* [Data in this exercise]:
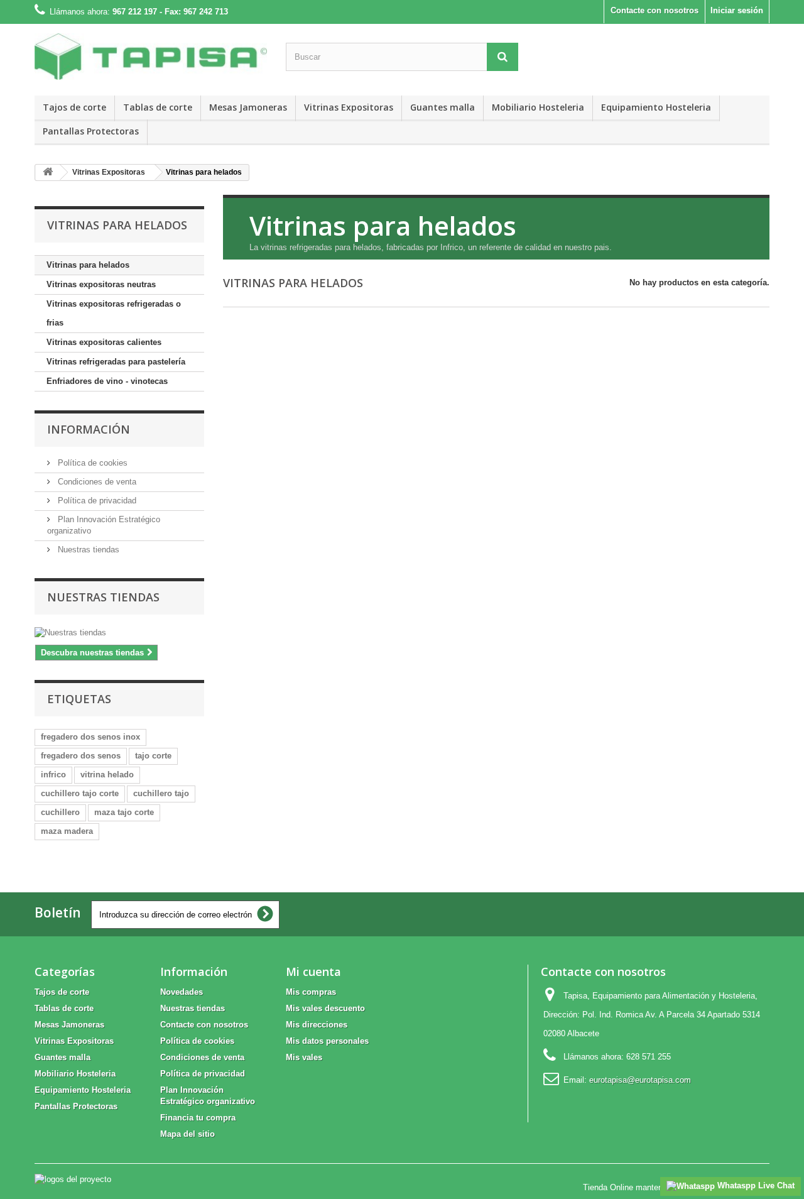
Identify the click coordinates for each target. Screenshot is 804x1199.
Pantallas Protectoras (91, 131)
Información (88, 429)
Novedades (181, 992)
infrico (53, 774)
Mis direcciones (316, 1024)
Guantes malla (442, 107)
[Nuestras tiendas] (119, 632)
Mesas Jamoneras (248, 107)
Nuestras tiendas (87, 549)
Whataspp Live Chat (755, 1185)
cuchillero (60, 812)
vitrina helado (107, 774)
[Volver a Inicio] (48, 172)
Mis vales (304, 1057)
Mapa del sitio (187, 1134)
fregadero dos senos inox (90, 737)
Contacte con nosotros (654, 10)
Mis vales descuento (325, 1008)
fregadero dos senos (81, 755)
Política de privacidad (95, 500)
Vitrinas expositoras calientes (103, 342)
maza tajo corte (124, 812)
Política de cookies (91, 463)
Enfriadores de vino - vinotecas (107, 381)
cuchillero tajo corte (80, 793)
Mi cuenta (313, 971)
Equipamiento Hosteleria (656, 107)
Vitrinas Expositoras (348, 107)
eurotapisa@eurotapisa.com (640, 1080)
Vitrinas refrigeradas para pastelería (115, 361)
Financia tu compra (198, 1117)
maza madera (67, 831)
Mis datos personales (327, 1041)
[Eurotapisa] (151, 56)
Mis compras (311, 992)
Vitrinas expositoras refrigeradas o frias (113, 313)
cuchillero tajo (161, 793)
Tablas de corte (157, 107)
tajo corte (153, 755)
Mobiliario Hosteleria (538, 107)
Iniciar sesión (736, 10)
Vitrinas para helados (87, 265)
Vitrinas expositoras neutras (101, 284)
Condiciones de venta (95, 481)
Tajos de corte (74, 107)
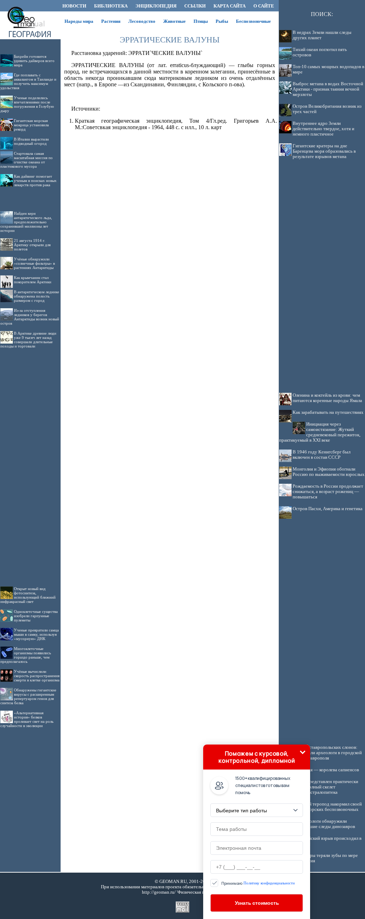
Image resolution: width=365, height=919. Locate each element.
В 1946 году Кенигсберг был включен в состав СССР (321, 455)
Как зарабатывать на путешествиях (328, 412)
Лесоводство (141, 21)
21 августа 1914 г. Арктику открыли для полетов (32, 244)
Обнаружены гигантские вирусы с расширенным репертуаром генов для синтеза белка (28, 696)
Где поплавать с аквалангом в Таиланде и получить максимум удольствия (28, 81)
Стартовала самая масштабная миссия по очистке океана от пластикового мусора (26, 159)
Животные (174, 21)
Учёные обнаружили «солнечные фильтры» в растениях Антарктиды (34, 263)
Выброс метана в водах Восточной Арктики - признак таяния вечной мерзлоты (328, 89)
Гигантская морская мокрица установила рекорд (31, 124)
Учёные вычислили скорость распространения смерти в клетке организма (37, 675)
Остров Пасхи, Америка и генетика (328, 508)
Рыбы (222, 21)
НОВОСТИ (74, 6)
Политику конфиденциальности (268, 883)
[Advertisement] (30, 462)
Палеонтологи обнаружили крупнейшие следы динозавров (324, 824)
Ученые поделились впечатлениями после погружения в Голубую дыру (27, 104)
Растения (110, 21)
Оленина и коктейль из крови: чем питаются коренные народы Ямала (327, 398)
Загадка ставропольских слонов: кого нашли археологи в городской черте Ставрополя (327, 753)
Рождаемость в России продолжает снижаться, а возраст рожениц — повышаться (328, 491)
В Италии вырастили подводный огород (31, 141)
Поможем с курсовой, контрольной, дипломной (257, 757)
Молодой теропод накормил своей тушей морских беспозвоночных (327, 807)
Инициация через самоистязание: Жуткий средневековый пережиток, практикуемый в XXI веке (319, 432)
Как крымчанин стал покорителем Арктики (32, 279)
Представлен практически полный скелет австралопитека (332, 787)
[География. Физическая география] (30, 9)
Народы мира (79, 21)
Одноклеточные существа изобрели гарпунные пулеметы (36, 615)
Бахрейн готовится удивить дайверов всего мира (34, 60)
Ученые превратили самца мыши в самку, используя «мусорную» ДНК (36, 634)
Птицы (201, 21)
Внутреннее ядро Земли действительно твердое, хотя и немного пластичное (323, 129)
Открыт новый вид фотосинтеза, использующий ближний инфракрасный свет (28, 595)
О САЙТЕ (263, 6)
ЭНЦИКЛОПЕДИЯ (155, 6)
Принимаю (257, 883)
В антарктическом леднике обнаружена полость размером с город (36, 296)
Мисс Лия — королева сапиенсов (326, 769)
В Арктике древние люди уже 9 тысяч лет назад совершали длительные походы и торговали (28, 339)
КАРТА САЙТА (230, 6)
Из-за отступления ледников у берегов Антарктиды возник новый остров (29, 316)
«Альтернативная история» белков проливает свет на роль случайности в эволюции (26, 719)
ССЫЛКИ (195, 6)
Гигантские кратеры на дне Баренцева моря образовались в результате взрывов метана (324, 151)
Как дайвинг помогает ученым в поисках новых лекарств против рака (35, 180)
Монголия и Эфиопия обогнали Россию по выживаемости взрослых (329, 472)
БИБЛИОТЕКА (111, 6)
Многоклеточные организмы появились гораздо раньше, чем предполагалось (25, 655)
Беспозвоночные (253, 21)
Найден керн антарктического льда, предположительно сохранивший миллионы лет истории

* [Prompt]:
Print every line of the records above without any change, leaving the pictures out of your answer.

* [Output below]:
Identify the click coordinates for each target. Screenshot is 804x1199.
Pantallas Protectoras (91, 131)
Información (88, 429)
Novedades (181, 992)
infrico (53, 774)
Mis direcciones (316, 1024)
Guantes malla (442, 107)
[Nuestras tiendas] (119, 632)
Mesas Jamoneras (248, 107)
Nuestras tiendas (87, 549)
Whataspp Live Chat (755, 1185)
cuchillero (60, 812)
vitrina helado (107, 774)
[Volver a Inicio] (48, 172)
Mis vales (304, 1057)
Mapa del sitio (187, 1134)
fregadero dos senos inox (90, 737)
Contacte con nosotros (654, 10)
Mis vales descuento (325, 1008)
fregadero dos senos (81, 755)
Política de privacidad (95, 500)
Vitrinas expositoras calientes (103, 342)
maza tajo corte (124, 812)
Política de cookies (91, 463)
Enfriadores de vino - vinotecas (107, 381)
cuchillero tajo corte (80, 793)
Mi cuenta (313, 971)
Equipamiento Hosteleria (656, 107)
Vitrinas Expositoras (348, 107)
eurotapisa@eurotapisa.com (640, 1080)
Vitrinas refrigeradas para pastelería (115, 361)
Financia tu compra (198, 1117)
maza madera (67, 831)
Mis datos personales (327, 1041)
[Eurotapisa] (151, 56)
Mis compras (311, 992)
Vitrinas expositoras refrigeradas o frias (113, 313)
cuchillero tajo (161, 793)
Tablas de corte (157, 107)
tajo corte (153, 755)
Mobiliario Hosteleria (538, 107)
Iniciar sesión (736, 10)
Vitrinas para helados (87, 265)
Vitrinas expositoras neutras (101, 284)
Condiciones de venta (95, 481)
Tajos de corte (74, 107)
Image resolution: width=365, height=919. Locate each element.
В 1946 году Кенигсберг был включен в состав СССР (321, 455)
Как зарабатывать на путешествиях (328, 412)
Лесоводство (141, 21)
21 августа 1914 г. Арктику открыли для полетов (32, 244)
Обнаружены гигантские вирусы с расширенным репертуаром генов для синтеза белка (28, 696)
Где поплавать с аквалангом в Таиланде и получить максимум удольствия (28, 81)
Стартовала самая масштабная миссия по очистке океана от пластикового мусора (26, 159)
Животные (174, 21)
Учёные обнаружили «солнечные фильтры» в растениях Антарктиды (34, 263)
Выброс метана в водах Восточной Арктики - признак таяния вечной мерзлоты (328, 89)
Гигантская морская мокрица установила рекорд (31, 124)
Учёные вычислили скорость распространения смерти в клетке организма (37, 675)
Остров Пасхи, Америка и генетика (328, 508)
Рыбы (222, 21)
НОВОСТИ (74, 6)
Политику конфиденциальности (268, 883)
[Advertisement] (30, 462)
Палеонтологи обнаружили крупнейшие следы динозавров (324, 824)
Ученые поделились впечатлениями после погружения в Голубую дыру (27, 104)
Растения (110, 21)
Оленина и коктейль из крови: чем питаются коренные народы Ямала (327, 398)
Загадка ставропольских слонов: кого нашли археологи в городской черте Ставрополя (327, 753)
Рождаемость в России продолжает снижаться, а возраст рожениц — повышаться (328, 491)
В Италии вырастили подводный огород (31, 141)
Поможем с курсовой, контрольной, дипломной (257, 757)
Молодой теропод накормил своей тушей морских беспозвоночных (327, 807)
Инициация через самоистязание: Жуткий средневековый пережиток, практикуемый в XXI веке (319, 432)
Как крымчанин стал покорителем Арктики (32, 279)
Представлен практически полный скелет австралопитека (332, 787)
[География. Физическая география] (30, 9)
Народы мира (79, 21)
Одноклеточные существа изобрели гарпунные пулеметы (36, 615)
Бахрейн готовится удивить дайверов всего мира (34, 60)
Ученые превратили самца мыши в самку, используя «мусорную» ДНК (36, 634)
Птицы (201, 21)
Внутреннее ядро Земли действительно твердое, хотя и немного пластичное (323, 129)
Открыт новый вид фотосинтеза, использующий ближний инфракрасный свет (28, 595)
О САЙТЕ (263, 6)
ЭНЦИКЛОПЕДИЯ (155, 6)
Принимаю (257, 883)
В антарктическом леднике обнаружена полость размером с город (36, 296)
Мисс Лия — королева сапиенсов (326, 769)
В Арктике древние люди уже 9 тысяч лет назад совершали длительные походы и торговали (28, 339)
КАРТА САЙТА (230, 6)
Из-за отступления ледников у берегов Антарктиды возник новый остров (29, 316)
«Альтернативная история» белков проливает свет на роль случайности в эволюции (26, 719)
ССЫЛКИ (195, 6)
Гигантские кратеры на дне Баренцева моря образовались в результате взрывов метана (324, 151)
Как дайвинг помогает ученым в поисках новых лекарств против рака (35, 180)
Монголия и Эфиопия обогнали Россию по выживаемости взрослых (329, 472)
БИБЛИОТЕКА (111, 6)
Многоклеточные организмы появились гораздо раньше, чем предполагалось (25, 655)
Беспозвоночные (253, 21)
Найден керн антарктического льда, предположительно сохранивший миллионы лет истории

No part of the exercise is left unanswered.